#### Collected data
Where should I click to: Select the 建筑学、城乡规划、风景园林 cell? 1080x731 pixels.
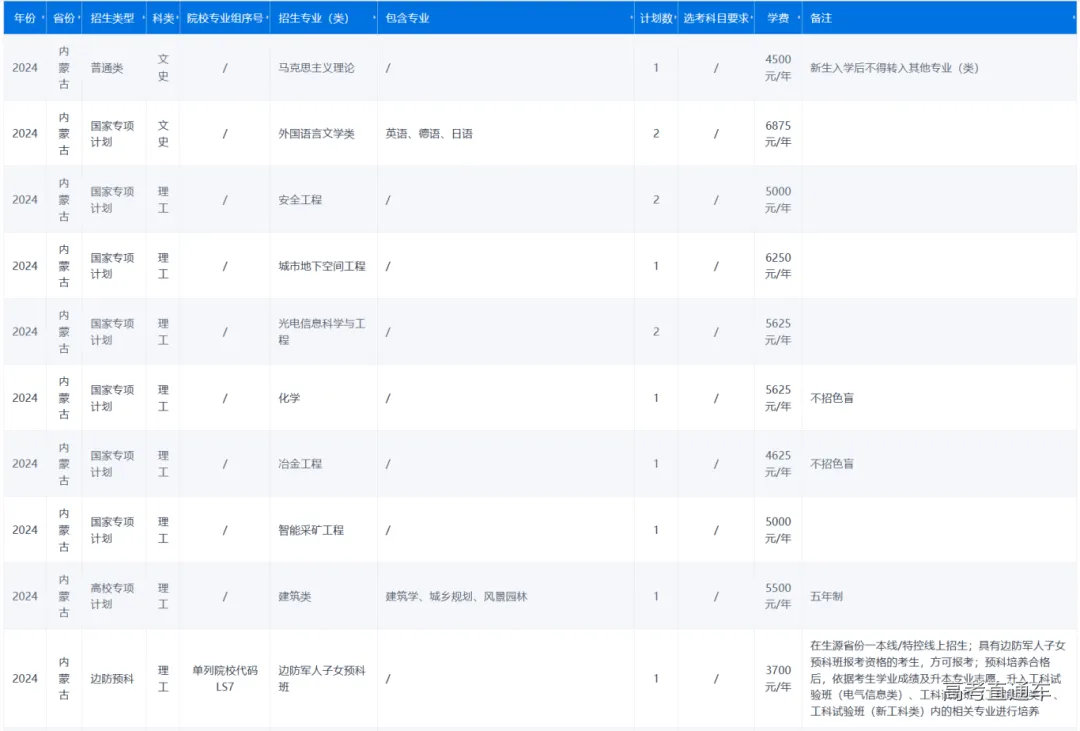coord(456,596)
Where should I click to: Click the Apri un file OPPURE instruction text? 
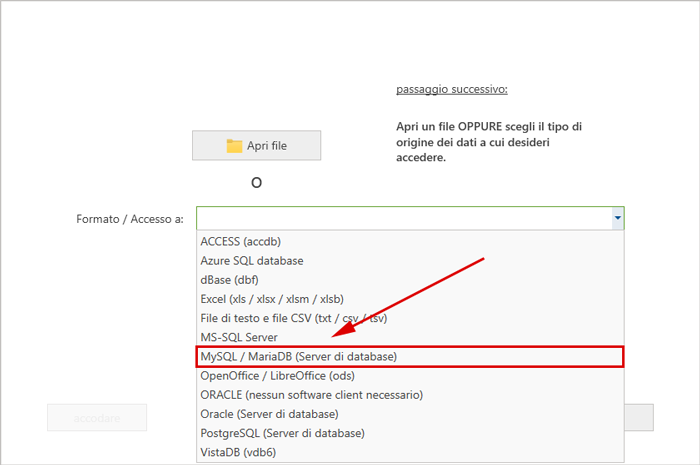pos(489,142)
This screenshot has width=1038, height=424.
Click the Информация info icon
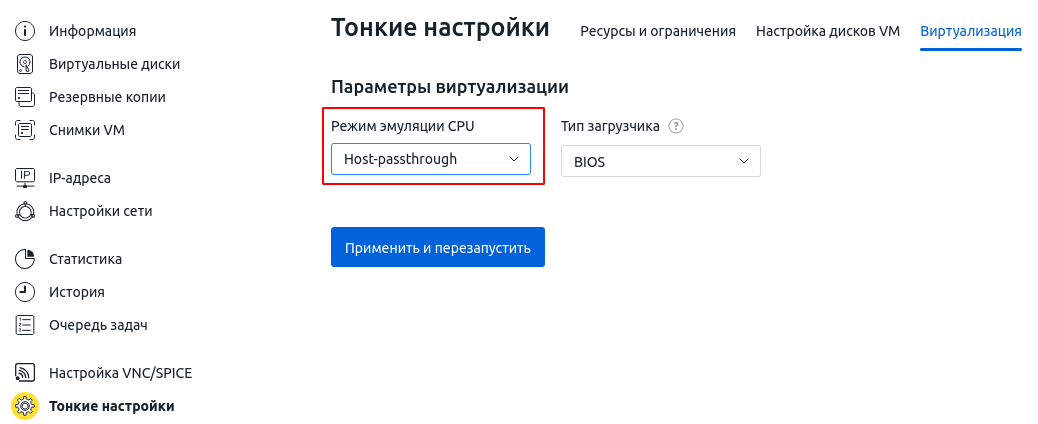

#### Exercise prompt
Give again exactly the lines from the one holding "This screenshot has width=1038, height=424." to the final line of the records, both ends included; any pictures stay out.

#### Answer section
This screenshot has width=1038, height=424.
Click the Информация info icon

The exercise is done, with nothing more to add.